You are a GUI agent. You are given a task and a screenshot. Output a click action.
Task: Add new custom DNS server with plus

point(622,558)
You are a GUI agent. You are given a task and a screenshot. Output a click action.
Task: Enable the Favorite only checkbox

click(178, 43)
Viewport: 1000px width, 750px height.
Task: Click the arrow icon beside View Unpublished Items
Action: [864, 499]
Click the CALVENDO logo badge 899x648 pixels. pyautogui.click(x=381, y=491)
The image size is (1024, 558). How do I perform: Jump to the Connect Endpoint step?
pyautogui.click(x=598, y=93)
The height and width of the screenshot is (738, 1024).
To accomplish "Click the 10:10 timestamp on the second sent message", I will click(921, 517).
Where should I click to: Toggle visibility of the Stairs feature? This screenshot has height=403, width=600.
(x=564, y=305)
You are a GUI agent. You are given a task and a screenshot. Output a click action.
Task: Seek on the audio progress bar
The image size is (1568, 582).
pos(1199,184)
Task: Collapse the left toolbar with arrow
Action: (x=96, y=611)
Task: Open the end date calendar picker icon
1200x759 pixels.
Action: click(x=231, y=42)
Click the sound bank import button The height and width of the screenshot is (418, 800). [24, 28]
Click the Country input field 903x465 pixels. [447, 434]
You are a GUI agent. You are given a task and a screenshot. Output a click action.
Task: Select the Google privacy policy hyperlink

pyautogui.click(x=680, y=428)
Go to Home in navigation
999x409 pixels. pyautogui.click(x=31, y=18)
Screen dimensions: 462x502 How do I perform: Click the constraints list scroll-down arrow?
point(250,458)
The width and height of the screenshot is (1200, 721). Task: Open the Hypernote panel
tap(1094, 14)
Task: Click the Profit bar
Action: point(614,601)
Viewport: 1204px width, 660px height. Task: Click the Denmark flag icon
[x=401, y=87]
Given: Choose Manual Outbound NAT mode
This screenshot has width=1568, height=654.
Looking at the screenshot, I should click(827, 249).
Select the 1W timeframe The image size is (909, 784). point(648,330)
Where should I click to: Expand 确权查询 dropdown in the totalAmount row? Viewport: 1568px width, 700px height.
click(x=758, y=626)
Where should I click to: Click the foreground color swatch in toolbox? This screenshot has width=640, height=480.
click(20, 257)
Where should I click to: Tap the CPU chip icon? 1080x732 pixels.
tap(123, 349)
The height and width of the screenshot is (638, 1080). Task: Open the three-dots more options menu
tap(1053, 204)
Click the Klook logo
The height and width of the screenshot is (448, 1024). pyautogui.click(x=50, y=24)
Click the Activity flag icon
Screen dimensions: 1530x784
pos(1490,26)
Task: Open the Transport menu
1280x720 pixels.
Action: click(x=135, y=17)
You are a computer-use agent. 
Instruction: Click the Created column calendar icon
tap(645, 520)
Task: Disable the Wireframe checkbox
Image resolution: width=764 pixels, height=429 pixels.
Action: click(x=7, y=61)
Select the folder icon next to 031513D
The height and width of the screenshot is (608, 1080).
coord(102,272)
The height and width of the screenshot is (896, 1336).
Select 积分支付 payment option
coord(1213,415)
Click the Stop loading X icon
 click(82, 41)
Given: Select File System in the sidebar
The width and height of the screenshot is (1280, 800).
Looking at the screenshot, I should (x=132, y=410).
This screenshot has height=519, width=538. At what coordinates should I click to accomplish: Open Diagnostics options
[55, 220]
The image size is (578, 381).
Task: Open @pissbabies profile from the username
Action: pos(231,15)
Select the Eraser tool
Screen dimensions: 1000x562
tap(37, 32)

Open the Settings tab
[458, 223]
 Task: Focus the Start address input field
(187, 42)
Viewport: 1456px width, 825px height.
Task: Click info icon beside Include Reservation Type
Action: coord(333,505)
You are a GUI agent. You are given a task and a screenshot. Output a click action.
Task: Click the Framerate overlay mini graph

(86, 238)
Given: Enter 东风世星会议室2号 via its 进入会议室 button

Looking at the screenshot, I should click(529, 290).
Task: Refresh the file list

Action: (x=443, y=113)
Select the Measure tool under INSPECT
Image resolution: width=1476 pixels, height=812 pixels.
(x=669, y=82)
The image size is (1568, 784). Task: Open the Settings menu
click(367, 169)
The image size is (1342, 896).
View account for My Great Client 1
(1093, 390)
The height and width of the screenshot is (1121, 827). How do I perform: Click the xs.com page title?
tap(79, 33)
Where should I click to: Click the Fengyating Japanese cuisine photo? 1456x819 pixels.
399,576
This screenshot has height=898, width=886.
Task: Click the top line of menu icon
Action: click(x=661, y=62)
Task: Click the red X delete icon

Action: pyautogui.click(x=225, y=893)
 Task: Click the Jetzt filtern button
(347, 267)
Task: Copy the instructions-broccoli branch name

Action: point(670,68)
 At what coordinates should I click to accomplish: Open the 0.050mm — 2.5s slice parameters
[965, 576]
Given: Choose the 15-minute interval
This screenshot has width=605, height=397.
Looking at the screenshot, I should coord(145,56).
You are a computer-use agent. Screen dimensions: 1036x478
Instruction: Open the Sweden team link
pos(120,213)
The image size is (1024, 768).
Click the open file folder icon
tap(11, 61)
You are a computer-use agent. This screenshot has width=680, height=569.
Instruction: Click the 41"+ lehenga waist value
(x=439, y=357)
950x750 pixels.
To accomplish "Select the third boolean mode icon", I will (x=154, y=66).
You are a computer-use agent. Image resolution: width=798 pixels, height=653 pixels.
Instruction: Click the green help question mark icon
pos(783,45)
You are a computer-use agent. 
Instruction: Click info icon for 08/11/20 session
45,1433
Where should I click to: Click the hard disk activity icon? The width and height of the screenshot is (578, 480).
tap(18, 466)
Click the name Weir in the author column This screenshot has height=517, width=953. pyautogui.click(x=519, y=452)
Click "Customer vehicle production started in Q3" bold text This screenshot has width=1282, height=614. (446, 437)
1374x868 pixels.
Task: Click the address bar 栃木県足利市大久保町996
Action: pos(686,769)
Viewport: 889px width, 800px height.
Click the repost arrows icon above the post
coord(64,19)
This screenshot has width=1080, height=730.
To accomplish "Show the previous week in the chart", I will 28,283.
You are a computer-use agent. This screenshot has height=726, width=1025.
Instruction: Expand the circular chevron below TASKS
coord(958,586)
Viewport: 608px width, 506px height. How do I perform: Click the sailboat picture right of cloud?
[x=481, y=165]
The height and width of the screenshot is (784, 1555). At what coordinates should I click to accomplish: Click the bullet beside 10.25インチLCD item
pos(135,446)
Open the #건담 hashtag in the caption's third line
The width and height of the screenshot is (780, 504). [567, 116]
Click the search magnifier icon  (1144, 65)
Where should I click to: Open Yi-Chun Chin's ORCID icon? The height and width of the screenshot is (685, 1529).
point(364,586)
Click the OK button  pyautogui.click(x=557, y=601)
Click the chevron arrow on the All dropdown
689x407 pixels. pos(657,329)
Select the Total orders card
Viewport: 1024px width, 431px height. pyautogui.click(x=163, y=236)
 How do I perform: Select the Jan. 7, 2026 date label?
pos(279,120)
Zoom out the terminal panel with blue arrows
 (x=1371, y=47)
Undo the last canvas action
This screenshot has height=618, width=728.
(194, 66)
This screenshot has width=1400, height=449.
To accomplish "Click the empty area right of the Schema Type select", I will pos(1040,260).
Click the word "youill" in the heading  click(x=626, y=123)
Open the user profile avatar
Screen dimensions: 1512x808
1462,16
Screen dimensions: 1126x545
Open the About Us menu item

● WHAT THE TASK ASKS
Quote all of the entries above word for word, with no changes.

● OUTPUT
You are a GUI agent. You are given a task and a screenshot. Output a click action.
Task: Add new custom DNS server with plus

point(622,558)
You are a GUI agent. You are given a task and a screenshot. Output a click action.
Task: Enable the Favorite only checkbox

click(178, 43)
Viewport: 1000px width, 750px height.
Task: Click the arrow icon beside View Unpublished Items
Action: [864, 499]
Click the CALVENDO logo badge 899x648 pixels. pyautogui.click(x=381, y=491)
The image size is (1024, 558). How do I perform: Jump to the Connect Endpoint step?
pyautogui.click(x=598, y=93)
The height and width of the screenshot is (738, 1024).
To accomplish "Click the 10:10 timestamp on the second sent message", I will click(921, 517).
Where should I click to: Toggle visibility of the Stairs feature? This screenshot has height=403, width=600.
(x=564, y=305)
You are a GUI agent. You are given a task and a screenshot. Output a click action.
Task: Seek on the audio progress bar
The image size is (1568, 582).
pos(1199,184)
Task: Collapse the left toolbar with arrow
Action: (x=96, y=611)
Task: Open the end date calendar picker icon
1200x759 pixels.
Action: click(x=231, y=42)
Click the sound bank import button The height and width of the screenshot is (418, 800). [24, 28]
Click the Country input field 903x465 pixels. [447, 434]
You are a GUI agent. You are given a task and a screenshot. Output a click action.
Task: Select the Google privacy policy hyperlink

pyautogui.click(x=680, y=428)
Go to Home in navigation
999x409 pixels. pyautogui.click(x=31, y=18)
Screen dimensions: 462x502 How do I perform: Click the constraints list scroll-down arrow?
point(250,458)
The width and height of the screenshot is (1200, 721). Task: Open the Hypernote panel
tap(1094, 14)
Task: Click the Profit bar
Action: point(614,601)
Viewport: 1204px width, 660px height. Task: Click the Denmark flag icon
[x=401, y=87]
Given: Choose Manual Outbound NAT mode
This screenshot has width=1568, height=654.
Looking at the screenshot, I should click(827, 249).
Select the 1W timeframe The image size is (909, 784). point(648,330)
Where should I click to: Expand 确权查询 dropdown in the totalAmount row? Viewport: 1568px width, 700px height.
click(x=758, y=626)
Where should I click to: Click the foreground color swatch in toolbox? This screenshot has width=640, height=480.
click(20, 257)
Where should I click to: Tap the CPU chip icon? 1080x732 pixels.
tap(123, 349)
The height and width of the screenshot is (638, 1080). Task: Open the three-dots more options menu
tap(1053, 204)
Click the Klook logo
The height and width of the screenshot is (448, 1024). pyautogui.click(x=50, y=24)
Click the Activity flag icon
Screen dimensions: 1530x784
pos(1490,26)
Task: Open the Transport menu
1280x720 pixels.
Action: click(x=135, y=17)
You are a computer-use agent. 
Instruction: Click the Created column calendar icon
tap(645, 520)
Task: Disable the Wireframe checkbox
Image resolution: width=764 pixels, height=429 pixels.
Action: click(x=7, y=61)
Select the folder icon next to 031513D
The height and width of the screenshot is (608, 1080).
coord(102,272)
The height and width of the screenshot is (896, 1336).
Select 积分支付 payment option
coord(1213,415)
Click the Stop loading X icon
 click(82, 41)
Given: Select File System in the sidebar
The width and height of the screenshot is (1280, 800).
Looking at the screenshot, I should (x=132, y=410).
This screenshot has height=519, width=538. At what coordinates should I click to accomplish: Open Diagnostics options
[55, 220]
The image size is (578, 381).
Task: Open @pissbabies profile from the username
Action: pos(231,15)
Select the Eraser tool
Screen dimensions: 1000x562
tap(37, 32)

Open the Settings tab
[458, 223]
 Task: Focus the Start address input field
(187, 42)
Viewport: 1456px width, 825px height.
Task: Click info icon beside Include Reservation Type
Action: coord(333,505)
You are a GUI agent. You are given a task and a screenshot. Output a click action.
Task: Click the Framerate overlay mini graph

(86, 238)
Given: Enter 东风世星会议室2号 via its 进入会议室 button

Looking at the screenshot, I should click(529, 290).
Task: Refresh the file list

Action: (x=443, y=113)
Select the Measure tool under INSPECT
Image resolution: width=1476 pixels, height=812 pixels.
(x=669, y=82)
The image size is (1568, 784). Task: Open the Settings menu
click(367, 169)
The image size is (1342, 896).
View account for My Great Client 1
(1093, 390)
The height and width of the screenshot is (1121, 827). How do I perform: Click the xs.com page title?
tap(79, 33)
Where should I click to: Click the Fengyating Japanese cuisine photo? 1456x819 pixels.
399,576
This screenshot has height=898, width=886.
Task: Click the top line of menu icon
Action: click(x=661, y=62)
Task: Click the red X delete icon

Action: pyautogui.click(x=225, y=893)
 Task: Click the Jetzt filtern button
(347, 267)
Task: Copy the instructions-broccoli branch name

Action: point(670,68)
 At what coordinates should I click to accomplish: Open the 0.050mm — 2.5s slice parameters
[965, 576]
Given: Choose the 15-minute interval
This screenshot has width=605, height=397.
Looking at the screenshot, I should coord(145,56).
You are a computer-use agent. Screen dimensions: 1036x478
Instruction: Open the Sweden team link
pos(120,213)
The image size is (1024, 768).
Click the open file folder icon
tap(11, 61)
You are a computer-use agent. This screenshot has width=680, height=569.
Instruction: Click the 41"+ lehenga waist value
(x=439, y=357)
950x750 pixels.
To accomplish "Select the third boolean mode icon", I will (x=154, y=66).
You are a computer-use agent. Image resolution: width=798 pixels, height=653 pixels.
Instruction: Click the green help question mark icon
pos(783,45)
You are a computer-use agent. 
Instruction: Click info icon for 08/11/20 session
45,1433
Where should I click to: Click the hard disk activity icon? The width and height of the screenshot is (578, 480).
tap(18, 466)
Click the name Weir in the author column This screenshot has height=517, width=953. pyautogui.click(x=519, y=452)
Click "Customer vehicle production started in Q3" bold text This screenshot has width=1282, height=614. (446, 437)
1374x868 pixels.
Task: Click the address bar 栃木県足利市大久保町996
Action: pos(686,769)
Viewport: 889px width, 800px height.
Click the repost arrows icon above the post
coord(64,19)
This screenshot has width=1080, height=730.
To accomplish "Show the previous week in the chart", I will 28,283.
You are a computer-use agent. This screenshot has height=726, width=1025.
Instruction: Expand the circular chevron below TASKS
coord(958,586)
Viewport: 608px width, 506px height. How do I perform: Click the sailboat picture right of cloud?
[x=481, y=165]
The height and width of the screenshot is (784, 1555). At what coordinates should I click to accomplish: Click the bullet beside 10.25インチLCD item
pos(135,446)
Open the #건담 hashtag in the caption's third line
The width and height of the screenshot is (780, 504). [567, 116]
Click the search magnifier icon  (1144, 65)
Where should I click to: Open Yi-Chun Chin's ORCID icon? The height and width of the screenshot is (685, 1529).
point(364,586)
Click the OK button  pyautogui.click(x=557, y=601)
Click the chevron arrow on the All dropdown
689x407 pixels. pos(657,329)
Select the Total orders card
Viewport: 1024px width, 431px height. pyautogui.click(x=163, y=236)
 How do I perform: Select the Jan. 7, 2026 date label?
pos(279,120)
Zoom out the terminal panel with blue arrows
 (x=1371, y=47)
Undo the last canvas action
This screenshot has height=618, width=728.
(194, 66)
This screenshot has width=1400, height=449.
To accomplish "Click the empty area right of the Schema Type select", I will pos(1040,260).
Click the word "youill" in the heading  click(x=626, y=123)
Open the user profile avatar
Screen dimensions: 1512x808
1462,16
Screen dimensions: 1126x545
Open the About Us menu item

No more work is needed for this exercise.